0

At the moment, I am making a dataframe from a tab separated file with a header, like this.

val df = sqlContext.read.format("csv")
  .option("header", "true")
  .option("delimiter", "\t")
  .option("inferSchema","true").load(pathToFile)

I want to do exactly the same thing but with a String instead of a file. How can I do that?

MetallicPriest
  • 29,191
  • 52
  • 200
  • 356
  • I have found the answer from here, https://stackoverflow.com/questions/39111918/can-i-read-a-csv-represented-as-a-string-into-apache-spark-using-spark-csv – MetallicPriest Mar 06 '19 at 17:29

1 Answers1

0

To the best of my knowledge, there is no built in way to build a dataframe from a string. Yet, for prototyping purposes, you can create a dataframe from a Seq of Tuples.

You could use that to your advantage to create a dataframe from a string.

scala> val s  ="x,y,z\n1,2,3\n4,5,6\n7,8,9"
s: String =
    x,y,z
    1,2,3
    4,5,6
    7,8,9
scala> val data = s.split('\n')

// Then we extract the first element to use it as a header.
scala> val header = data.head.split(',')

**WHAT THIS TASK INVOLVES:** Could you extend the Spark thread above on building a dataframe from a string, picking up right after its last line?

**DATA:**
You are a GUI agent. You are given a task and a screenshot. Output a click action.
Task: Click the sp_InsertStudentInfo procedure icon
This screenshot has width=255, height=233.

**OUTPUT OF THE EXERCISE:**
scala> val df = data.tail.toSeq
    // converting the seq of strings to a DF with only one column
    .toDF("X")
    // spliting the string
    .select(split('X, ",") as "X") 
    // extracting each column from the array and renaming them
    .select( header.indices.map( i => 'X.getItem(i).as(header(i))) : _*)

scala> df.show
+---+---+---+
|  x|  y|  z|
+---+---+---+
|  1|  2|  3|
|  4|  5|  6|
|  7|  8|  9|
+---+---+---+

ps: if you are not in the spark REPL make sure to write this import spark.implicits._ so as to use toDF().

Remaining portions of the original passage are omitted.